BGP peer groups are administrative units that are deployed to simplify the maintenance of several BGP routers. Technically speaking, a peer group must consist of two or more BGP neighbor routers. BGP peers in a peer group have identical update policies and are administered as a single entity. Because all peer group members inherit all peer group settings, you might create one routing update policy and apply it to a peer group rather than configure a routing policy for each individual peer router. After you have properly configured a peer group, all changes on one member router will be dynamically applied to all the BGP routers within the peer group. Each member of the peer group routinely shares the policy information. All EBGP members of a peer group must be able to be accessible over the same interface so that the Next -hop attribute is different for the EBGP peers on different interfaces. Loopback addresses can be used as a workaround for this limitation. Peer group members can also be configured to override options if they do not affect outbound updates. You can override only peer group options that are set on the inbound.

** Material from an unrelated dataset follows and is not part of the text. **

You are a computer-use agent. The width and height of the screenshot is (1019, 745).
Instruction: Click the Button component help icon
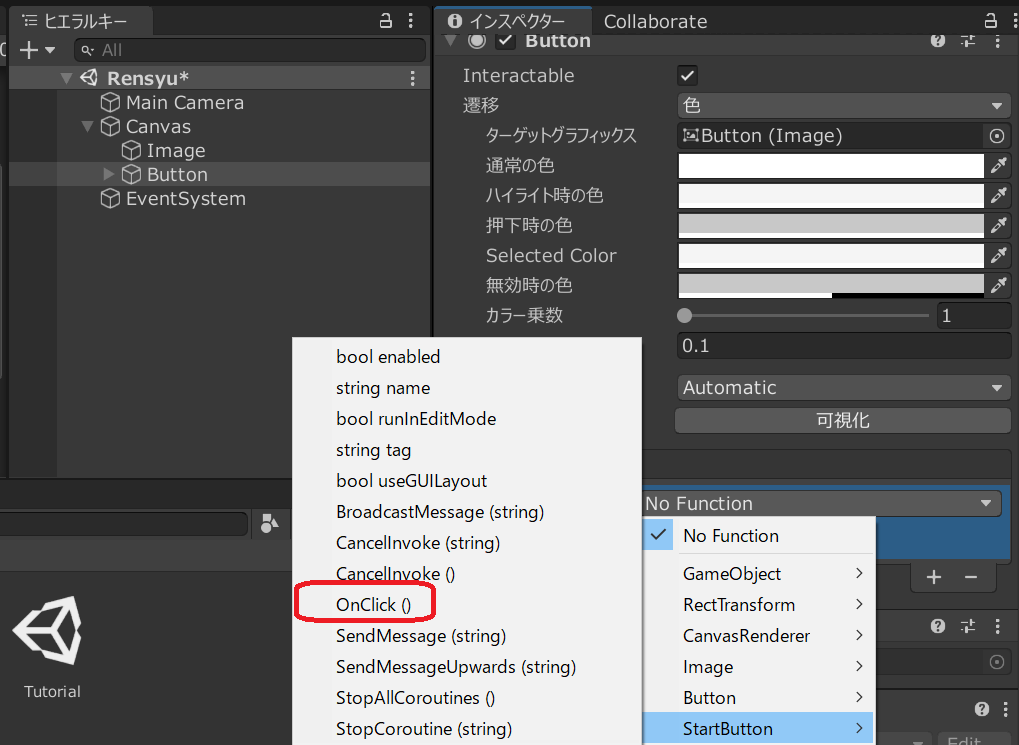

Another structure that can be established to simplify administration of BGP routers is a Community. A Community is an attribute that can be assigned to a route to make route filtering, redistribution, and/or path selection easier. It is fundamentally a set of destination networks that have a common property and to which the same or similar policy rules can be applied. The administrative benefits of a Community pales in comparison to peer groups, but they can provide a suitable way to create a reliable route-selection policy when using route maps. (Route maps are covered in the next chapter.) The Community attribute is a 32-bit number. The first 16 bits represent the local AS and the second 16 bits identify the community number itself. BGP routers can use the Community attribute to flag routes that are entering and exiting interfaces during route updates. Any other router configured to support the Community attribute can then make routing decisions based upon the Community identifier. The Community attribute has an advantage over other types of routing policy because only a single attribute must be checked on incoming route update traffic, rather than entire packets, which must be processed using access list technology. Table 8.5 offers some commonly used Community types.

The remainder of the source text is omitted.